The name of Thomas Spencer was well known to the old settlers in this country. He was a native of Virginia. He was an extraordinary man in several respects-remarkable for his strength and courage, and his love of solitude. There was no bluster about him, no disposition to quarrel or to raise riots; indeed, he was one of the most kindly-disposed men within my knowledge, and could make himself pleasant and agreeable in company, even while he delighted to be alone and far away from society. It was in l775, I think, that having heard, through Manskcr and Bledsoe, glowing accounts of the fertility of the soil and abundance of game in this country, he came from Virginia in company with a man named Holloway, and they fixed their station-camp in a hollow sycamore tree at Bledsoe's Lick. They hunted and explored for some time. At length Holloway became dissatisfied. It was said that he and Spencer had a quarrel; but this rumor, so far as I know, was never confirmed by Spencer. At any rate, Holloway determined to go back to Virginia; and, as he had lost his knife, Spencer broke in two his butcher-knife, and gave him half of it. So they parted. Spencer remained alone in the country, I think, for four or five months, and during that time he never saw the face of a human being. He lived the life of a hermit, in his big hollow Sycamore tree. He explored the country from Bledsoe's Lick to the mouth of the Red river. He made some of the most valuable selections of land in Sumner county. The six hundred and forty acre tract where Gen. Miller now lives, in sight of Gallatin, to this day is known as Spencer's Choice.

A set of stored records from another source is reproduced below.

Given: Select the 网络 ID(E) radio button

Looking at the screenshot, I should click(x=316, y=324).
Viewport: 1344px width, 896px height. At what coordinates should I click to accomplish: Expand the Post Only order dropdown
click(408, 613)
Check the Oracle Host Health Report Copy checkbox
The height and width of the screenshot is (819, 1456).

In 1780, Spencer returned to this country among the first immigrants, and settled at the French Lick. He rendered valuable service against the Indians, of whom he seemed to have no fear; for, during the worst seasons of savage warfare, he would often roam alone all through the forests for ten or twelve days together. Once, shortly after the beginning of the settlement at the French Lick, he was hunting in company with another man; and the Indians, creeping upon them at their camp, fired and killed his companion, but did not hurt him. Immediately he took up the dead body, and the gun of his fellow-hunter, and with this weight added to his own arms, he dashed into the thick cane. The Indians, arguing his great strength and activity from this feat, and knowing that he had two loaded guns with him, followed him at a respectful distance. He succeeded in carrying off his friend's remains and burying them, and returned with both guns in safety to the French Lick.

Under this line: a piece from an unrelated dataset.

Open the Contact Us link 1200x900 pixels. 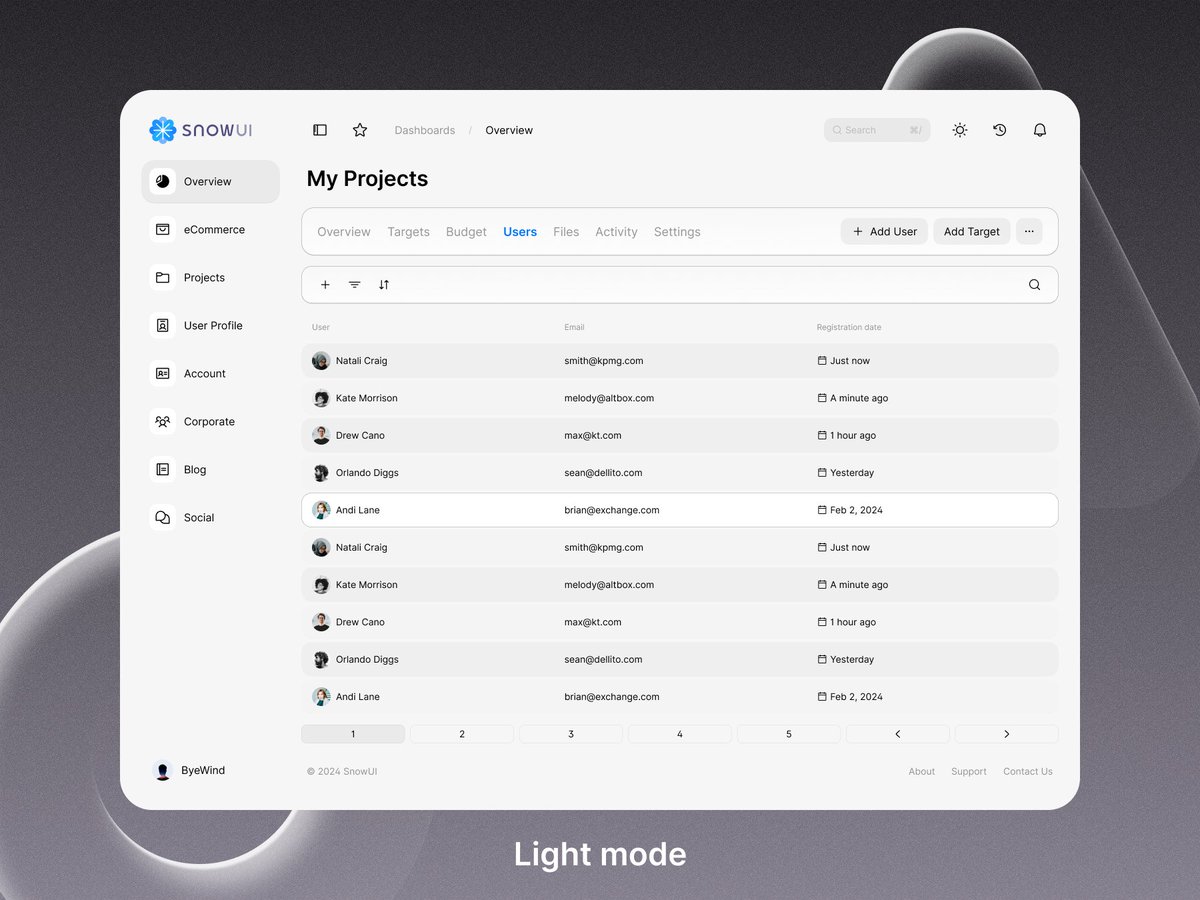pyautogui.click(x=1027, y=771)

Thomas Spencer was the stoutest man I ever saw. Indeed, he was a Hercules-stronger than two common men. Once I rode through a piece of ground cleared by him. There were about five or six acres in the piece. His rail timbers, each of which would have made from ten to fifteen rails, he had cut in the ground, and then had carried them and thrown them around his field. One more example of his strength I must not forget. I heard Frank Haney relate that in 1780 Thomas Spencer, Dick Hogan, and himself, were raising cabins, that they might obtain titles to the lands settled by them; as at that day all who made certain improvements obtained six hundred and forty acres of land. Hogan was very stout, and bore the name of a bully, and Haney was very little inferior to him in point of strength. They two were raising a cabin, while Spencer, being unwell, was in the camp lying on a blanket by the fire. Hogan and Haney had got up one end of the log, but for their lives they could not put the other end in place. Spencer, seeing their failure, observed that, if he were well, he could put up the log. At this, Hogan became excited, and cursing Spencer, told him he was a better man than he was, any day. Whereupon Spencer, rising, walked to the log, took hold of it, and threw it up with apparent ease; and, without a word, he walked back to the camp, and laid down again upon his blanket. Previously, Hogan had often tried to pick quarrels with Spencer, but this feat effectually cured him of all desire to fight one so clearly his superior in strength. In 1794, Spencer went back to Virginia for the purpose of winding up his business, and on his return, at what is now called Spencer's Hill, between South-west Point and Carthage, he fell by the hands of the Indians, whom he had so valiantly fought for fourteen years. Many pages might be filled with incidents in the life of Spencer; but the occasion allows me to give only this small sketch of one of the bravest men that ever fell in Tennessee.